Was ist beim Nachrüsten einer Standheizung für das Auto zu beachten
In den meisten Fällen ist das Nachrüsten einer Standheizung relativ problemlos. Man sollte sich vor dem Kauf einer Standheizung gut informieren oder sich auch von einem gut ausgebildeten Fachmann beraten lassen, da es zwei unterschiedliche Heizungssysteme gibt: Wasser-und Luftheizung.
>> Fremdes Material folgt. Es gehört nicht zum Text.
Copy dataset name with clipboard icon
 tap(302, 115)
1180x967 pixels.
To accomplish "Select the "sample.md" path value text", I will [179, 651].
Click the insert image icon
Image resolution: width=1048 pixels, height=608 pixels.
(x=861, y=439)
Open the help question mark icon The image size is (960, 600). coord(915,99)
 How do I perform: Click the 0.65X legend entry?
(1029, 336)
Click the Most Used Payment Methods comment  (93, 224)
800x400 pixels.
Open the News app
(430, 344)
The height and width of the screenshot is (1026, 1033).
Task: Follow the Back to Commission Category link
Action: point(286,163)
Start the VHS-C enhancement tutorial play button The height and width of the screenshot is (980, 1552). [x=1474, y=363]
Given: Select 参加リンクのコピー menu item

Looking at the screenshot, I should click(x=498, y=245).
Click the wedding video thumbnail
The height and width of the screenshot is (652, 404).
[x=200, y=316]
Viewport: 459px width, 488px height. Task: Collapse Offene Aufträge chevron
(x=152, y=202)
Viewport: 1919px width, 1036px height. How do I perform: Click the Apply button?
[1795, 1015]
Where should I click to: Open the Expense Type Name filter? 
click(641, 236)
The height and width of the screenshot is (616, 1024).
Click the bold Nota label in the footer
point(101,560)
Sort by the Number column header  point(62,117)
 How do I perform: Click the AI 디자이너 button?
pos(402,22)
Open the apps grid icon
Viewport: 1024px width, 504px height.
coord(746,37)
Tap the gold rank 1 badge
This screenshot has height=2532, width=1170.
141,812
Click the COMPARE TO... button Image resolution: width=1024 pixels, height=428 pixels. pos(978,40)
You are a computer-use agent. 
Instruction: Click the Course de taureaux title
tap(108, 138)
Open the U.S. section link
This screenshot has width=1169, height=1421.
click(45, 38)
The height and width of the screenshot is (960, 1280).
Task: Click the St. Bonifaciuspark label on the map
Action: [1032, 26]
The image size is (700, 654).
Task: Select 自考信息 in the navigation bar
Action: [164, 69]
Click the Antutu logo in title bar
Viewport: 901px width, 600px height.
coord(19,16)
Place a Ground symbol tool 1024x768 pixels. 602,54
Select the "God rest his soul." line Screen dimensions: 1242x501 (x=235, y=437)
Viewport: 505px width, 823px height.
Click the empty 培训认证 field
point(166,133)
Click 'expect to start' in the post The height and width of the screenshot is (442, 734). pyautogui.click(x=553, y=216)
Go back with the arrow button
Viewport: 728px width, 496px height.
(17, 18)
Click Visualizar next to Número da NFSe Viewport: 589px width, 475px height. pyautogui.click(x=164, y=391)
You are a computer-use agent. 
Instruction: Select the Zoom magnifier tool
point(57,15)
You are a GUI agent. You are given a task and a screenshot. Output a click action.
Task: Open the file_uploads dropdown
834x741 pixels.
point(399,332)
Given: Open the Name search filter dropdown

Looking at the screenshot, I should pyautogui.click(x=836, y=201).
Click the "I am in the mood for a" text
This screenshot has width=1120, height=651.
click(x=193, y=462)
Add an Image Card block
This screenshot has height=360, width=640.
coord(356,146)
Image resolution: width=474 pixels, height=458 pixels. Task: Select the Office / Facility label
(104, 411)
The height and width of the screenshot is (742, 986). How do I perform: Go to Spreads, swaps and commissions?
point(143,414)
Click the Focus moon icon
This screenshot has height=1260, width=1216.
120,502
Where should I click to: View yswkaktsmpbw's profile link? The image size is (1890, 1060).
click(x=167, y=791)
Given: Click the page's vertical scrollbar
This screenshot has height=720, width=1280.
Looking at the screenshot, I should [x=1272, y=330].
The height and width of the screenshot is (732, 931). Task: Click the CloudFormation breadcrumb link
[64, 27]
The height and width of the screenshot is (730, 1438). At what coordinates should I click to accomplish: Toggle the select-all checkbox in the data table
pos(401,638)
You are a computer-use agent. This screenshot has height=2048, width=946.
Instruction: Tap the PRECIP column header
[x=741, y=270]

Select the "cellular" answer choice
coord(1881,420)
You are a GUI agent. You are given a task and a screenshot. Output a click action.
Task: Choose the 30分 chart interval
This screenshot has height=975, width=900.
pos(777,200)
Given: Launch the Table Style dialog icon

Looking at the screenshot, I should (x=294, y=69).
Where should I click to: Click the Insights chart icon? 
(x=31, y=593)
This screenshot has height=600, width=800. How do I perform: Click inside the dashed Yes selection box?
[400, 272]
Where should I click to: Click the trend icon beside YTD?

Eine Luftheizung ist in der Regel für den Einbau im Innenraum oder im Kofferraum des Fahrzeugs vorgesehen. Diese Geräte geben direkt nach dem Einschalten Wärme ab. Sie besitzen allerdings ein sehr großes Gehäuse und sind deshalb nicht für jeden PKW geeignet. Weil der Motor nicht mit erwärmt wird, kann ein Kaltstart nicht vermieden werden.
Eine Wasserheizung ist wesentlich kompakter gebaut. Sie ist für den Einbau im Motorraum vorgesehen. Dies ist jedoch nur möglich, wenn dort genug Platz für die Montage vorhanden ist. Diese Heizungsart erwärmt auch den Motor mit. Es dauert allerdings einige Zeit bis sich der Innenraum des Fahrzeugs erwärmt. Man sollte sich auch entscheiden, ob man eine kraftstoff-oder eine strombetriebene Standheizung einbauen möchte. Der Kraftstoff-und Stromverbrauch sollte möglichst gering sein. Wenn man zusätzlich noch etwas für die Umwelt tun möchte, ist ein Modell mit möglichst geringen Schadstoffausstoß wählen.
Es ist sinnvoll sich die Standheizung in einer Fachwerkstatt einbauen zu lassen. Wenn man ein Tüftler ist, kann man dies jedoch auch selbst tun. Bei den meisten handelsüblichen Modellen werden Anleitungen für den Selbsteinbau mitgeliefert. Es ist wichtig alle Aspekte und besonders die sicherheitsrelevanten Maßnahmen des Einbaus genau zu beachten. Besonders wichtig ist zum Beispiel eine gute Isolierung aller elektrischen Anschlüsse und eine gute Abdichtung der Anschlüsse am Kühlwassersystem und am Kraftstofftank.